OpenSocial Gadget Contest

Adding new features to Profiles and/or VIVO

Using Twitter data in combination with search results

Proposal Status: 

This gadget is designed to use the Twitter API and RDF data from search results conducted on the UCSF Profiles site to return relevant data about search. Using the query terms, the gadget will pull relevant data from currently trending tweets and display these results along with the search results. We would like to be able to highlight the differences in tweet content so that tweets featuring links to articles, resources, and conferences are given priority. 

Comments

This wouldn't be difficult to build. For me, the question is how to filter tweets so they're the most useful.

For example, I searched for "lung cancer" on Twitter, and here's the top 5 results:

Are these the kind of results you were thinking of?

I think it would be interesting to 'highlight' tweets that are relevent to the logged in user.  This could be done by creating a relvancy score between any external content (a tweet) and a person (the logged in user) based on the persons RDF.  

For example, if a tweet comes by that mentions 'stroke' and the logged in user has 'stroke' listed as a vivo:freetextKeyword, or in their vivo:overview, then that tweet would be highlighted.

Ideally we would create a general purpose relevance score that would show how relevant some arbitrary content is to a person.  I can see how this could be done via some search engine components and a weighting being applied to properties of the vivo ontology.

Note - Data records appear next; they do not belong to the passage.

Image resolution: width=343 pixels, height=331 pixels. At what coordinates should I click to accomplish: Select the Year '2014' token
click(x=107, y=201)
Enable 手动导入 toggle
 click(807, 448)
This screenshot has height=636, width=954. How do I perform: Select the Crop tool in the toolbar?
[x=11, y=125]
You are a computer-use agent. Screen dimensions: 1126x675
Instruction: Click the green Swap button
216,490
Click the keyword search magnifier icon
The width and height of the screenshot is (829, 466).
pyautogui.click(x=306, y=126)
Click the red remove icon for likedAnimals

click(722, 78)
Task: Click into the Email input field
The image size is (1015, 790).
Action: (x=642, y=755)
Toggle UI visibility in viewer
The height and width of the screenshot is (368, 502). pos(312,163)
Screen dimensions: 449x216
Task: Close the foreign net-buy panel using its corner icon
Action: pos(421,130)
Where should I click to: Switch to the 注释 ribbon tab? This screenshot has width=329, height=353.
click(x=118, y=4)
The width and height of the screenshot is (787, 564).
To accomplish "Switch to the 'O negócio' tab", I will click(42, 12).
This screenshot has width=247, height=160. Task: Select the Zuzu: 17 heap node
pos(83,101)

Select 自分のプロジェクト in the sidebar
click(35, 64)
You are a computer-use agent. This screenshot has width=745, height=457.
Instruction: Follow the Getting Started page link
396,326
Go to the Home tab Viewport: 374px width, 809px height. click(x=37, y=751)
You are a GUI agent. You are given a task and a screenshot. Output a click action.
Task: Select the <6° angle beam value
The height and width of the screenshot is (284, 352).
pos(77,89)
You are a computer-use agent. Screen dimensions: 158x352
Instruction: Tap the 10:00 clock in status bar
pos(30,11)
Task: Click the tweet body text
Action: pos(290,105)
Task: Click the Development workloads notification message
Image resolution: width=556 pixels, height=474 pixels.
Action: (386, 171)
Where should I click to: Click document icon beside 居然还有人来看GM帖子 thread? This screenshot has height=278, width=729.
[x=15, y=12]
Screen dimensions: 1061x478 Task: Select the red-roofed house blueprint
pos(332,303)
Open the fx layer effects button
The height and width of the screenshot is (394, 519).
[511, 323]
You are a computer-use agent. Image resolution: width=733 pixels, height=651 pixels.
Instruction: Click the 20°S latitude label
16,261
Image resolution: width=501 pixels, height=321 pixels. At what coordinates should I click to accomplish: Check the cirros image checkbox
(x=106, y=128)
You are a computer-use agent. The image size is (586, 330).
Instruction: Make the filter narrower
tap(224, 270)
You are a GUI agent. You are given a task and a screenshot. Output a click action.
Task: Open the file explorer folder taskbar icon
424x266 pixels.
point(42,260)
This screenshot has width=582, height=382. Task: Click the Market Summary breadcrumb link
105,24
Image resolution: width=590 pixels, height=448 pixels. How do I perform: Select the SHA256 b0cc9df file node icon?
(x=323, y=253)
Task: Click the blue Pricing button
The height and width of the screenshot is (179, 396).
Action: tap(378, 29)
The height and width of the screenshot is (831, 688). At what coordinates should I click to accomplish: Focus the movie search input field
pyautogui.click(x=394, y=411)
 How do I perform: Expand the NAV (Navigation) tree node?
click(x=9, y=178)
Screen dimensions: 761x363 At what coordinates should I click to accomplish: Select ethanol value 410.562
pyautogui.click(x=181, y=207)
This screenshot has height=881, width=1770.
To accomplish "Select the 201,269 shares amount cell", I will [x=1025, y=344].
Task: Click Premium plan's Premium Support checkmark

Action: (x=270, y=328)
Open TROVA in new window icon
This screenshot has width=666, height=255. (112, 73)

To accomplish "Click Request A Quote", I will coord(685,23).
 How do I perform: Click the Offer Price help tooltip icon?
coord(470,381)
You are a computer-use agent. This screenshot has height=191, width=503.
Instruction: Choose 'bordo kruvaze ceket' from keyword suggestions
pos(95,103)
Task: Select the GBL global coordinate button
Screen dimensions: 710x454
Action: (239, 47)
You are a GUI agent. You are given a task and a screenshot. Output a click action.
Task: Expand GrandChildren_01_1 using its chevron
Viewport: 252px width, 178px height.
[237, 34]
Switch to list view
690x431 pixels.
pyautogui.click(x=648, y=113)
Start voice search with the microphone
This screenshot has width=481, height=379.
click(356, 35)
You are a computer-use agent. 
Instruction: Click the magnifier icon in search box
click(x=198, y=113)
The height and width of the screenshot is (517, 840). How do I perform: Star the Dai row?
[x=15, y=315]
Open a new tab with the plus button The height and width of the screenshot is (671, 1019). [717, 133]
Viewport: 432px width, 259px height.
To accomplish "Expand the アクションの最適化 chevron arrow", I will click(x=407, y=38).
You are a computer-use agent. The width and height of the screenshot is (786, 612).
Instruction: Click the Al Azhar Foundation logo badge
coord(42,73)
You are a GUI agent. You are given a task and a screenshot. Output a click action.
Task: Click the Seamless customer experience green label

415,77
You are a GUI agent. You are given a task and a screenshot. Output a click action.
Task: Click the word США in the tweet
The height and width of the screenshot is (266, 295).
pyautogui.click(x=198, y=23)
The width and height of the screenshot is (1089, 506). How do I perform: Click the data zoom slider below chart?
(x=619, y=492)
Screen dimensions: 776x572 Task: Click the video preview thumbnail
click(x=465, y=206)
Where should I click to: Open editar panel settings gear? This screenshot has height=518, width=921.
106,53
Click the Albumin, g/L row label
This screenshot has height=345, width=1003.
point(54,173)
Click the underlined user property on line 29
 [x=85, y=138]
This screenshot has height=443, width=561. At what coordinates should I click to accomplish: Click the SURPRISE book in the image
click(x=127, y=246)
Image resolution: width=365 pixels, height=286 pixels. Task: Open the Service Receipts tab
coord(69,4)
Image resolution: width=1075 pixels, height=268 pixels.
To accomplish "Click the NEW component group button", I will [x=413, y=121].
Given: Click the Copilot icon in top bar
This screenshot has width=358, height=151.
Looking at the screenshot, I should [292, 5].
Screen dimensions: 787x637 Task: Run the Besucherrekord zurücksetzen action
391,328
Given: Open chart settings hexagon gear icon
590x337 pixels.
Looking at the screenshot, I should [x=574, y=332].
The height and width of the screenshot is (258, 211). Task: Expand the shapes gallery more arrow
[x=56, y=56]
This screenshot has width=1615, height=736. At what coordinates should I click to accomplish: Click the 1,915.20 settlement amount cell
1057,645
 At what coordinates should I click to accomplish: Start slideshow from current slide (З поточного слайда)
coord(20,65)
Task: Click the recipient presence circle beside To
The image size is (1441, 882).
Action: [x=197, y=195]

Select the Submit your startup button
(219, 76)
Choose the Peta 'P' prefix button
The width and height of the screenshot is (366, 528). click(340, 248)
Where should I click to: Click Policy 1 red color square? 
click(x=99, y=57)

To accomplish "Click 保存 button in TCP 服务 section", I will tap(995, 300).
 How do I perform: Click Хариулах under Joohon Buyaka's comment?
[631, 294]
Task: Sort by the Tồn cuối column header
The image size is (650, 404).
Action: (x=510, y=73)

I think that this is an interesting idea using Twitter as a resource for research-related content (e.g., articles, resources, and conferences).

I agree with Eric and Anirvan that it would be useful to filter the tweets in a way that matches the content with user interest such as research topics (UCSF Profiles keywords) or specific disease areas. 

I'd like to learn a bit more about how trending topics would be used here. It is often hard to understand what they are about. However, a high percentage of trending topics are hashtags, so it might be helpful to leverage healthcare and disease hashtags for this project idea (http://www.symplur.com/healthcare-hashtags/regular/; http://www.symplur...).

The following research paper might also be interesting: "Twitter Trending Topic Classification" (Link http://cucis.ece.northwestern.edu/publications/pdf/LeePal11.pdf) The authors looked at Twitter trending topics and categorized them into general categories (e.g., sports, politics, technology). They conclude that a network-based classifier performed significantly better than text-based classifier on their dataset. 

 

 

 

 

 

 

Selected comments from Reviewer(s):

Reviewer 1: "More relevant to desk researchers, I suspect. Unmoderated data means the relevance of the tweets would be up to the reader to determine."
Reviewer 2: "big effort to do it well I think.  Also, one thing to think about is where do inserts/gadgets make sense from a single investigator viewpoint, or from a thematic viewpoint.  This may be more relevant for those exploring the concept search in profiles 1.0 where the twitter content maps onto the stream of recent pubs on a topic from UCSF..."

On behalf of Clinical and Translational Science Institute at UCSF, thank you for participating in this contest.